Quant à l’analyse du rythme de la prose, qui forme la seconde partie de l’ouvrage, elle diffère complètement de la première ; nous sommes alors jetés dans une multitude d’exemples, c’est-à-dire de phrases scandées, et représentées par des schémas et des formules. Et ici, le lecteur sera tenté de nier purement et simplement ; en vérité on dirait que l’auteur a découpé arbitrairement les phrases qu’il cite. Il nous donne dix exemples de rythme ternaire ; voici le premier (p. (251) : On tire ce biende la perfidie des femmesqu’elle guérit de la jalousie. Il plaît à l’auteur de couper cette phrase en trois morceaux ; j’en conclus qu’il lit mal ; et ce n’est qu’une opinion ; mais elle vaut la sienne.

Aristote, Physique, II ; traduction et commentaire, par O. Hamelin. 1 vol. in-8 de 172 p., Paris, Alcan, 1907. — M. Hamelin est considéré à juste titre comme celui des historiens français qui connaît le mieux la philosophie d’Aristote. M. Rodier se réclame de lui, et, seul en Europe, M. Diels possède sans doute une érudition aristotélicienne plus étendue. Le travail que M. Hamelin nous donne peut, dans sa simplicité voulue, passer pour un modèle d’un genre ingrat, mais utile entre tous. La traduction, comme on pouvait s’y attendre, est de tout point excellente. Non seulement elle est aussi littérale que possible, mais elle réussit presque partout à montrer l’enchaînement des idées, souvent difficile à découvrit au premier abord. M. Hamelin fait — selon la méthode que M. Rodier avait suivie dans sa traduction du Traité de l’âme — de rares additions explicatives entre crochets.
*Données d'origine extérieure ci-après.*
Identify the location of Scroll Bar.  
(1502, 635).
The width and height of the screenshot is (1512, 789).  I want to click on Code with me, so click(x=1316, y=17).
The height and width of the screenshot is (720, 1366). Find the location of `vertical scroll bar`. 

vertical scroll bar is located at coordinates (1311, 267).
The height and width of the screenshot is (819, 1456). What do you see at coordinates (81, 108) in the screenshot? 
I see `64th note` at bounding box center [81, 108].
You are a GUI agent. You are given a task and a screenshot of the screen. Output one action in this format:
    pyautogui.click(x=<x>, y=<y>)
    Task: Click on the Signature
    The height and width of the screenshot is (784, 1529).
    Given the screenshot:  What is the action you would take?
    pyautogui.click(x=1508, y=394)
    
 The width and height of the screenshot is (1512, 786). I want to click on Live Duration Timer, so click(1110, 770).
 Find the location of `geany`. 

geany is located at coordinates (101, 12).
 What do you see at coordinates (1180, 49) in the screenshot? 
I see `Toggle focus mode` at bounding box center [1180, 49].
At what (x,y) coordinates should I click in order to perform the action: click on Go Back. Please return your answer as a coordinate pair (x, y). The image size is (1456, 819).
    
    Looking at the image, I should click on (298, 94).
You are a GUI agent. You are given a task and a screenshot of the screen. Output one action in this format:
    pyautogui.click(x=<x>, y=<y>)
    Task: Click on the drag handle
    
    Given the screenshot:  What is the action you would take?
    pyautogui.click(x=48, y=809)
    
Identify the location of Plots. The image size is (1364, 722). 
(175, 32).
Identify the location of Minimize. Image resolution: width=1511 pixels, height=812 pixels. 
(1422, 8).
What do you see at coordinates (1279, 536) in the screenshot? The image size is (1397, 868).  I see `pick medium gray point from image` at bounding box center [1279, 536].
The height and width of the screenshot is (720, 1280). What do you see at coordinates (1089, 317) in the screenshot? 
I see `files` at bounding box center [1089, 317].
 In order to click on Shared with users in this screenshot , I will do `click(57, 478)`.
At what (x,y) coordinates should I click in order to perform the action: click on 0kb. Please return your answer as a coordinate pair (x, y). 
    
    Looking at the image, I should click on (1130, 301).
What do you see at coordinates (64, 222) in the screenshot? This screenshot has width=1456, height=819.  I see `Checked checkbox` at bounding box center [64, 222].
La fidélité scrupuleuse de la traduction suffit souvent à montrer la clarté véritable du texte d’Aristote.

Le commentaire se distingue de la plupart des travaux analogues, par l’absence de tout étalage d’érudition. Il ne donne que les explications utiles, et il donne presque toutes les explications utiles. Il est honnête, c’est-à-dire qu’il éclaircit précisément les endroits difficiles. Quelques-unes des explications de M. Hamelin méritent d’être signalées spécialement, par exemple p. 76-82 : sur la distinction de la physique et de la philosophie première ; p. 84 : sur le sens du mot modèle (παράδειγμα) chez Aristote ; p. 98 sur les causes premières et l’emploi du terme premier ; p. 120 : sur le hasard ; p. 164 : sur le syllogisme mathématique.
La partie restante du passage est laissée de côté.